What you have to do:
Reproduce the records word for word, from the first line to the line containing "Image resolution: width=1456 pixels, height=819".

[Saved data entries]
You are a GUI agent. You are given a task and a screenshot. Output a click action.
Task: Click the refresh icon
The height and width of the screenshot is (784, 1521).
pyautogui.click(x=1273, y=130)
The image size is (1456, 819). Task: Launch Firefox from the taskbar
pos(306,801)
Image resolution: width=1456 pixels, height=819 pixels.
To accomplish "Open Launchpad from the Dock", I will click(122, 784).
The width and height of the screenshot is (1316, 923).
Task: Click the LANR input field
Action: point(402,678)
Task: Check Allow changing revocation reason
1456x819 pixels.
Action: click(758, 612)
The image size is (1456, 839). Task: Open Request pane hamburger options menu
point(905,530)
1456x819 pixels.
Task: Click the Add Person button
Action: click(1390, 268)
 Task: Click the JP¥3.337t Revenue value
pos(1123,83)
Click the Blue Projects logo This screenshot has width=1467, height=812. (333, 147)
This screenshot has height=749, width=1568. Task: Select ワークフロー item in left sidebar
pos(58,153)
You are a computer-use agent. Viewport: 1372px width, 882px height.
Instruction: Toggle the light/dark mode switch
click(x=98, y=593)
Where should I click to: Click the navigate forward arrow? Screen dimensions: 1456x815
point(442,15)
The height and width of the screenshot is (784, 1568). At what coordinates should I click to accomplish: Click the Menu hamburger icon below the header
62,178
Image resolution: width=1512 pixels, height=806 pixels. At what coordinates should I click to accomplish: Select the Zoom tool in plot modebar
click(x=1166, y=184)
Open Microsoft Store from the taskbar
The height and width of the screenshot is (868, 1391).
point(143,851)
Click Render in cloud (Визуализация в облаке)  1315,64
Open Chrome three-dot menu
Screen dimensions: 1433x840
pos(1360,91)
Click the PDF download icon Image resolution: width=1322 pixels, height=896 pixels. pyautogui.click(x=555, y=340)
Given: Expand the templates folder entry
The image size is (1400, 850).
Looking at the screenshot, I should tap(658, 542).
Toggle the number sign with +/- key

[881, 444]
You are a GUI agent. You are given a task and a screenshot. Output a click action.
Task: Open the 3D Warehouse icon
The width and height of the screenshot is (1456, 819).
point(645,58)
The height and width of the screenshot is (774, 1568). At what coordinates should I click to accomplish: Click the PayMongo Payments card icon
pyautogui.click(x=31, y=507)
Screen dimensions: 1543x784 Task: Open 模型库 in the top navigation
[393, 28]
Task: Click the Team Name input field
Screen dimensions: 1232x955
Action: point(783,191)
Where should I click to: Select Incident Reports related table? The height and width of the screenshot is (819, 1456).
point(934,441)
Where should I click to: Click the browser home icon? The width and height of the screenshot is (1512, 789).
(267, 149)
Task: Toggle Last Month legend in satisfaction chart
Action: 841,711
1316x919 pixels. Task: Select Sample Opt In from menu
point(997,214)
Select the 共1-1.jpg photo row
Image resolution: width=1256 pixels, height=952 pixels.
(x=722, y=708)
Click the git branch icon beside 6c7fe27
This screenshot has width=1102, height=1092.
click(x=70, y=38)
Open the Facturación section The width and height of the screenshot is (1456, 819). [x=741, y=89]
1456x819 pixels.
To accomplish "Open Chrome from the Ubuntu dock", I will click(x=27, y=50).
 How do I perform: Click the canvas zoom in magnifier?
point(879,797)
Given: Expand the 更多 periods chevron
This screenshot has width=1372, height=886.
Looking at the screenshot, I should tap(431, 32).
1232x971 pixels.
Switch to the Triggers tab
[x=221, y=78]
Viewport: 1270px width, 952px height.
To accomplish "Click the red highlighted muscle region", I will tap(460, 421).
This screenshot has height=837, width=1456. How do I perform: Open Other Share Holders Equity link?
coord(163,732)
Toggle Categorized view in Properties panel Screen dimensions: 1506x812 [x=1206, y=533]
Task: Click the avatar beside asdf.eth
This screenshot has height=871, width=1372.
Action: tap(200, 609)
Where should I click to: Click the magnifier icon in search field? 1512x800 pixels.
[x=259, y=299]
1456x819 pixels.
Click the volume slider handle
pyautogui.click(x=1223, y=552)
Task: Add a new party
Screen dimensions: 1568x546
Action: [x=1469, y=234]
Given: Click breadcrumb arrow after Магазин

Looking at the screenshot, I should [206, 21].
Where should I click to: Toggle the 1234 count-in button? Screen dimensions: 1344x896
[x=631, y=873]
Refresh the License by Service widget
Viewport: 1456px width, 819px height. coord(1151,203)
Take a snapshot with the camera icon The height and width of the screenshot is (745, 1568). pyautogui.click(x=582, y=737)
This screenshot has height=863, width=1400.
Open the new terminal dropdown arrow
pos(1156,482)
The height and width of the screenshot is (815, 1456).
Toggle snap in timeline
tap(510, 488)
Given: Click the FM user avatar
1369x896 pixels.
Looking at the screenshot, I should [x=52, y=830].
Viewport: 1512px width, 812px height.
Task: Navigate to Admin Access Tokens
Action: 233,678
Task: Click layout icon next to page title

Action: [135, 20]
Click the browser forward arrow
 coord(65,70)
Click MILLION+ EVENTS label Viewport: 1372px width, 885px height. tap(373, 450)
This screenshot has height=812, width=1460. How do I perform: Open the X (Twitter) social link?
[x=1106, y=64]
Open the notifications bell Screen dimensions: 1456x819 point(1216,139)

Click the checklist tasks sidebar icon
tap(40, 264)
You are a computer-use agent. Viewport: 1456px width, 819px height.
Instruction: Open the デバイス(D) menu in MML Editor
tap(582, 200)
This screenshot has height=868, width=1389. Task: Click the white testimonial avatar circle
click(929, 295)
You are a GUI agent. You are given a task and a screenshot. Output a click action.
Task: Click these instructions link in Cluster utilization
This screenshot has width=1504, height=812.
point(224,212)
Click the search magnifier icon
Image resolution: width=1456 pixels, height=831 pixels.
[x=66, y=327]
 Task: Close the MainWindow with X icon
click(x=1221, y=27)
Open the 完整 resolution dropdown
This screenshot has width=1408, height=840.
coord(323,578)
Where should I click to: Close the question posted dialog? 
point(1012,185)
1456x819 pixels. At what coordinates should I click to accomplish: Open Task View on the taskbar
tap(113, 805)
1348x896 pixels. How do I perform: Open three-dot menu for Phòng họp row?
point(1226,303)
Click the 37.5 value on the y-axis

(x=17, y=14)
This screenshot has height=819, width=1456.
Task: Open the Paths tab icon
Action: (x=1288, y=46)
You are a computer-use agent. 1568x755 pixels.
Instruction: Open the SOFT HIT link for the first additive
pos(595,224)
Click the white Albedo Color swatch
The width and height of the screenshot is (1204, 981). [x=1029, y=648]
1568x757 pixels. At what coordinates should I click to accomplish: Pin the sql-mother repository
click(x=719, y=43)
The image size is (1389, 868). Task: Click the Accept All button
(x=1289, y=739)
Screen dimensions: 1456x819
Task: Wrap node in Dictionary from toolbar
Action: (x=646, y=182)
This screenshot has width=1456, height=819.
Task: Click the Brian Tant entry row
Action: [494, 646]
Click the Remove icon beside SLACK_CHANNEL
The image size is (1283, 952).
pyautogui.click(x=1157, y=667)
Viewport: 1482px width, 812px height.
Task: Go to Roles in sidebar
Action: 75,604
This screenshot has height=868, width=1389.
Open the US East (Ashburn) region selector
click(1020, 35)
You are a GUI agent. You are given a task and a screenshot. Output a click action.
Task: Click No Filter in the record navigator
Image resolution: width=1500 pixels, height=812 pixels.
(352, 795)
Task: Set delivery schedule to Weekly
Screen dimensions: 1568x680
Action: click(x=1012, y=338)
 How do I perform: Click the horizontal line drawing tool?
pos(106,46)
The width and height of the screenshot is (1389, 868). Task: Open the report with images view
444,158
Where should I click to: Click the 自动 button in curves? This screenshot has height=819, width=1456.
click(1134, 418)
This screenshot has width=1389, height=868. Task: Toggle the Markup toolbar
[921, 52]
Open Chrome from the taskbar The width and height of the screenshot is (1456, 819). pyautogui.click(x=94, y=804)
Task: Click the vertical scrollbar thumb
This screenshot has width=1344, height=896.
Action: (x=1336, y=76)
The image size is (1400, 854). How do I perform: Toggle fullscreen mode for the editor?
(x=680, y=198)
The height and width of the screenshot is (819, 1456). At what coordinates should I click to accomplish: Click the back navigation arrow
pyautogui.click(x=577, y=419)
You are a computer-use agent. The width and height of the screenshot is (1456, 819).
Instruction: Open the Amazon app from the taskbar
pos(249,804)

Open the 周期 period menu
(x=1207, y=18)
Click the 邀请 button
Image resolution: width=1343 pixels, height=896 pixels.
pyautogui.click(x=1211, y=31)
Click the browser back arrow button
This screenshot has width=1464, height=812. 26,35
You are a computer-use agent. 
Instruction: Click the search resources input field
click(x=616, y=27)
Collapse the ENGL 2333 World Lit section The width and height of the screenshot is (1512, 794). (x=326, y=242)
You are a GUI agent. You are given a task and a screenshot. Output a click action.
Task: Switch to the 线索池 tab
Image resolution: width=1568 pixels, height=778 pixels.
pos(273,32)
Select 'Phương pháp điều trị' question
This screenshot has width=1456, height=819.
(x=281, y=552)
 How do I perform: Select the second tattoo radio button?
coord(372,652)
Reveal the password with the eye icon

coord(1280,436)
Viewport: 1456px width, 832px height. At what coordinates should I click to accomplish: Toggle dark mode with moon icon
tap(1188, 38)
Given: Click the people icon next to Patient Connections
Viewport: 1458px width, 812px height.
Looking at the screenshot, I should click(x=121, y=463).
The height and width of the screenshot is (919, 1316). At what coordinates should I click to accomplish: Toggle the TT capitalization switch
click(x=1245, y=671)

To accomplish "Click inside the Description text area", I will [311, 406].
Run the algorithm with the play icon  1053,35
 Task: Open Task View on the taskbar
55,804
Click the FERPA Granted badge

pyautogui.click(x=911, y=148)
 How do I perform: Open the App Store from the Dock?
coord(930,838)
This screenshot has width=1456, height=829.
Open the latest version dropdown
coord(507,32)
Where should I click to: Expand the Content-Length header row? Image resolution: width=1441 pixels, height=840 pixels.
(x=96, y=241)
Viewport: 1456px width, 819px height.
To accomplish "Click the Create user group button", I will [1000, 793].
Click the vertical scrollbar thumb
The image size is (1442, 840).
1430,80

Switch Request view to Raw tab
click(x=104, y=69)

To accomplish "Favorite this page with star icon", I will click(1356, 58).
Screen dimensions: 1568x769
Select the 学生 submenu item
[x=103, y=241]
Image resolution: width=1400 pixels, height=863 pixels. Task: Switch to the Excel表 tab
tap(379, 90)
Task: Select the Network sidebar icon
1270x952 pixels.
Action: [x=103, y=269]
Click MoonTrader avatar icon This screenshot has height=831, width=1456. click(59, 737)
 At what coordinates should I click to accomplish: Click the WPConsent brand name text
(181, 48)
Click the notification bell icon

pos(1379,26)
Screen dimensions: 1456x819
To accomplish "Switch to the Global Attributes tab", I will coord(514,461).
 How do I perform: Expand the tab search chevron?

Answer space:
You are a GUI agent. You are given a task and a screenshot. Output a click action.
Task: Click the refresh icon
The height and width of the screenshot is (784, 1521).
pyautogui.click(x=1273, y=130)
The image size is (1456, 819). Task: Launch Firefox from the taskbar
pos(306,801)
Image resolution: width=1456 pixels, height=819 pixels.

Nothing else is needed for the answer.